The Path to Perfect Markets

Here’s where it gets interesting: by enabling these agents to retain profits from successful arbitrage operations, they can strategically redistribute gains to incentivize adoption of decentralized commerce protocols. Each successful arbitrage can offer discounts to buyers, bonuses to sellers, and fund continued development of the agent ecosystem.

This creates a powerful feedback loop: more users generate more transactions, which create more arbitrage opportunities, yielding more profits, which attract more users. Each cycle consolidates liquidity on decentralized protocols while reducing the viability of isolated, extractive platforms.

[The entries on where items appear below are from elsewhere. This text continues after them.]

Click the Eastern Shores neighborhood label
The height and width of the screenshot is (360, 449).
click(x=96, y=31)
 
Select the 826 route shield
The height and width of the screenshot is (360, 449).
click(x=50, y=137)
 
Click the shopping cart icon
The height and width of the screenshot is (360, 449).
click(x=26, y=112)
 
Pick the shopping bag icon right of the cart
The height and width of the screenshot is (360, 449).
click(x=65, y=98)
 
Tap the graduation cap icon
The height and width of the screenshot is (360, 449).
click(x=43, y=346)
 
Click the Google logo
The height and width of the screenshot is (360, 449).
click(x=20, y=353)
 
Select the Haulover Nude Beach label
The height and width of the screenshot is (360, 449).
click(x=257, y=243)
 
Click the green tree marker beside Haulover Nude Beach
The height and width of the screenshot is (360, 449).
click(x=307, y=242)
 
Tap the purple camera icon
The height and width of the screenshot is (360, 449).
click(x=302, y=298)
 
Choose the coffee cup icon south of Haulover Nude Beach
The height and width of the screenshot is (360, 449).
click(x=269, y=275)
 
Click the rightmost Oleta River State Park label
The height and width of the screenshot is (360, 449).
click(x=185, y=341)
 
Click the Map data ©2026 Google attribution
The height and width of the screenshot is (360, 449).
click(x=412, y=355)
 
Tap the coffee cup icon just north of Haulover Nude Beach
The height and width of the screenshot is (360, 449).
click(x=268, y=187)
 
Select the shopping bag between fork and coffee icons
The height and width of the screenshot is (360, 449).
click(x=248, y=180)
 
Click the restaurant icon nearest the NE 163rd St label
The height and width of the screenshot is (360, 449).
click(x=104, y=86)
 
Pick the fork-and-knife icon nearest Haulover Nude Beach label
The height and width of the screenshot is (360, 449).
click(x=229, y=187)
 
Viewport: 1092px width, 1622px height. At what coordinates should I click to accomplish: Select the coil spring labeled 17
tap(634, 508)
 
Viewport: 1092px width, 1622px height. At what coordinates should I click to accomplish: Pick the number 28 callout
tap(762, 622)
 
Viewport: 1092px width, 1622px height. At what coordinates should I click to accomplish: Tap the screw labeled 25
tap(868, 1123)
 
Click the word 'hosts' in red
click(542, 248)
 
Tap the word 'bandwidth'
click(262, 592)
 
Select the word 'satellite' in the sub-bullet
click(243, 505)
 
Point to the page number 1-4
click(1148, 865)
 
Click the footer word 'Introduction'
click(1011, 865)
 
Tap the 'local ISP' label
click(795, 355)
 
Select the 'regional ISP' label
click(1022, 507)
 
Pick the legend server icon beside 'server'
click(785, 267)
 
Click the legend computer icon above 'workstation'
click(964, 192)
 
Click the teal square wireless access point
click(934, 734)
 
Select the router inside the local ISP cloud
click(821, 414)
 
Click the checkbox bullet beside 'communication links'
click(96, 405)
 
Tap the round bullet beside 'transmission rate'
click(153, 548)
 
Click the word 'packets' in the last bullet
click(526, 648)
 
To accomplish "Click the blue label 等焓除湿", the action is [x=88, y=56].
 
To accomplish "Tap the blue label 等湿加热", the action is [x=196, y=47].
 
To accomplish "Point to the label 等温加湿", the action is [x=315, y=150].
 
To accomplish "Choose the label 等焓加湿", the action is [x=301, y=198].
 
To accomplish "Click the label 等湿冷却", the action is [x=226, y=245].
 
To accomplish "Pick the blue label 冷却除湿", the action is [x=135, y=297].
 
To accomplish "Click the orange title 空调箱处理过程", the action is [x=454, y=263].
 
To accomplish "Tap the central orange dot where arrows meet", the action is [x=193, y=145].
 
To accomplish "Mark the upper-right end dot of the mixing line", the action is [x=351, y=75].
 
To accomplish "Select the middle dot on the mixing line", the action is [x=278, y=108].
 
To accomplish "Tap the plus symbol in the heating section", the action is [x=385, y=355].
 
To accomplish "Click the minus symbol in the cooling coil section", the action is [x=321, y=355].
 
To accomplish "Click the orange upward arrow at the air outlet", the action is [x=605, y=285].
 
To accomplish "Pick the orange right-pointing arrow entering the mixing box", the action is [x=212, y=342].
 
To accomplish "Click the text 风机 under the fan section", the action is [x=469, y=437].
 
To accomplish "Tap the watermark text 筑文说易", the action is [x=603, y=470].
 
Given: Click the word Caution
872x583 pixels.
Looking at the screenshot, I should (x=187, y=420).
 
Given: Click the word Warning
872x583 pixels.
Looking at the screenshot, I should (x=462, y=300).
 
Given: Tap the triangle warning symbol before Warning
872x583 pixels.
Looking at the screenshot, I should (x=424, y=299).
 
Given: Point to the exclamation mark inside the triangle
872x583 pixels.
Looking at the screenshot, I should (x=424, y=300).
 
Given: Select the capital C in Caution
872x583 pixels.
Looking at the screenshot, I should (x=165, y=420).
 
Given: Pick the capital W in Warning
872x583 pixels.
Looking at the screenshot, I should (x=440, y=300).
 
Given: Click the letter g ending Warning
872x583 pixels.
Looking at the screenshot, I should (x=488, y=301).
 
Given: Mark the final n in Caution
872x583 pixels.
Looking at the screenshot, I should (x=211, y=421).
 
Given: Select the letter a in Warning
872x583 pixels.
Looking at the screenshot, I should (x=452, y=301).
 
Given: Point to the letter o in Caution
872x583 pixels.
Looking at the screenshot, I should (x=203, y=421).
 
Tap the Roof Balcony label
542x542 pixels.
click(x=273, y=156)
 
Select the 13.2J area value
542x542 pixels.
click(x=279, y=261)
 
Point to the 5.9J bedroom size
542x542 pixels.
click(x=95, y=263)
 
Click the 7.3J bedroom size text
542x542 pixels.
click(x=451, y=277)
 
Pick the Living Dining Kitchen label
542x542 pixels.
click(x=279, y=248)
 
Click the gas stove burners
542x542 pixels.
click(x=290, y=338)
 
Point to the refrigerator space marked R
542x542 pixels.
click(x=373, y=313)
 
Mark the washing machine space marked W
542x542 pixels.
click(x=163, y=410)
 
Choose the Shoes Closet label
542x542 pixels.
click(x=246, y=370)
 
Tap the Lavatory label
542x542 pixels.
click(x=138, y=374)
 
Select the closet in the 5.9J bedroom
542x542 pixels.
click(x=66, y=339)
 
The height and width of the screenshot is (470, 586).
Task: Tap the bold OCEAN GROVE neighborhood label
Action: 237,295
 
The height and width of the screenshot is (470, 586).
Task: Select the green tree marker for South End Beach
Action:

The result is a steady progression toward that theoretical ideal of a perfect market — a single, liquid marketplace for all assets with minimal transaction costs, maximum price transparency, and efficient pricing.

Why This Matters

For consumers, this means lower prices, better selection, and truly competitive markets free from platform manipulation. For businesses, it means direct access to customers without paying exorbitant platform taxes. For society, it means markets that more efficiently allocate resources based on actual supply and demand rather than platform algorithmic manipulation.

The technical pieces are falling into place. AI capabilities are advancing rapidly, while crypto protocols for decentralized commerce continue to mature. What’s missing is the recognition of how powerful these technologies become when combined specifically to disrupt platform economics.

Decentralized commerce agents represent not merely an incremental improvement but a fundamental realignment of economic coordination. For the first time, we have the tools to make perfect markets more than just a theoretical construct in economics textbooks. The question is whether we’ll seize this opportunity to build a more efficient, accessible, and equitable commercial landscape for everyone.